_Requirement_. Without the pictures, set down exactly the lines from the one that contains "Screen dimensions: 485x345" to the end of the entries, both included, and nothing besides.
(Records for the exercise Opens)
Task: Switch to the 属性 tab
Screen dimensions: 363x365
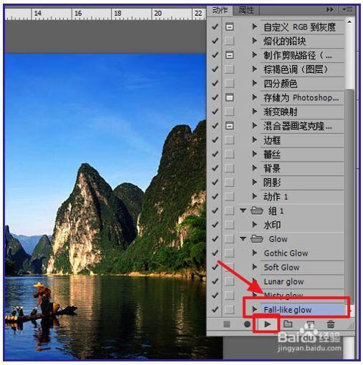Action: pos(246,10)

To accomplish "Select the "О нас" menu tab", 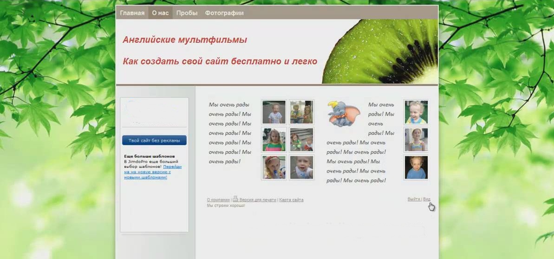I will pyautogui.click(x=160, y=13).
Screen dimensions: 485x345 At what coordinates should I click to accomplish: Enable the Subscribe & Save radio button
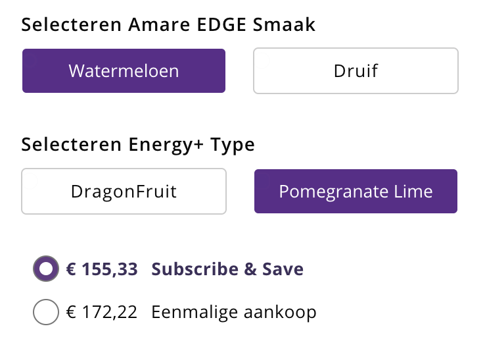45,269
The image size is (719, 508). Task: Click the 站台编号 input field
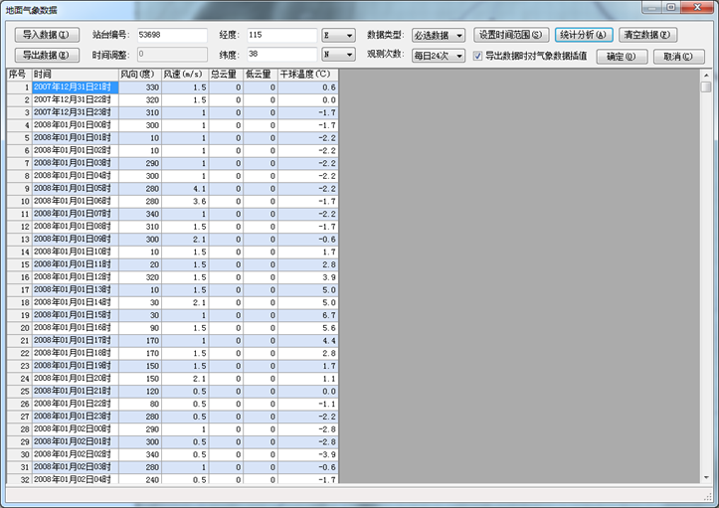[172, 35]
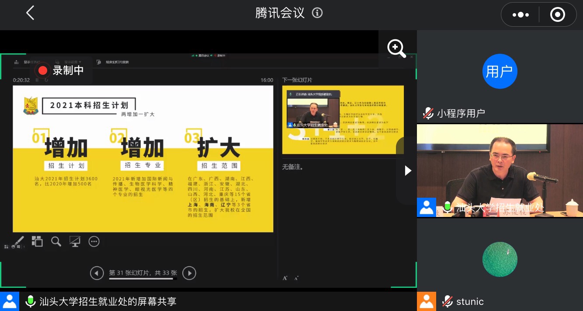Select the next slide preview thumbnail

[343, 119]
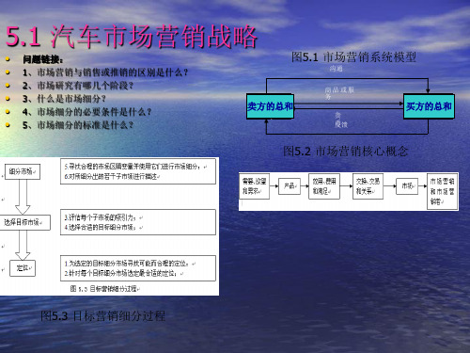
(Records for the exercise Closes)
_Exercise answer_.
Screen dimensions: 485x345 At what coordinates should I click to accomplish: Enable the Subscribe & Save radio button
45,269
The image size is (719, 508). Task: Click the 站台编号 input field
[172, 35]
Select the next slide preview thumbnail

[343, 119]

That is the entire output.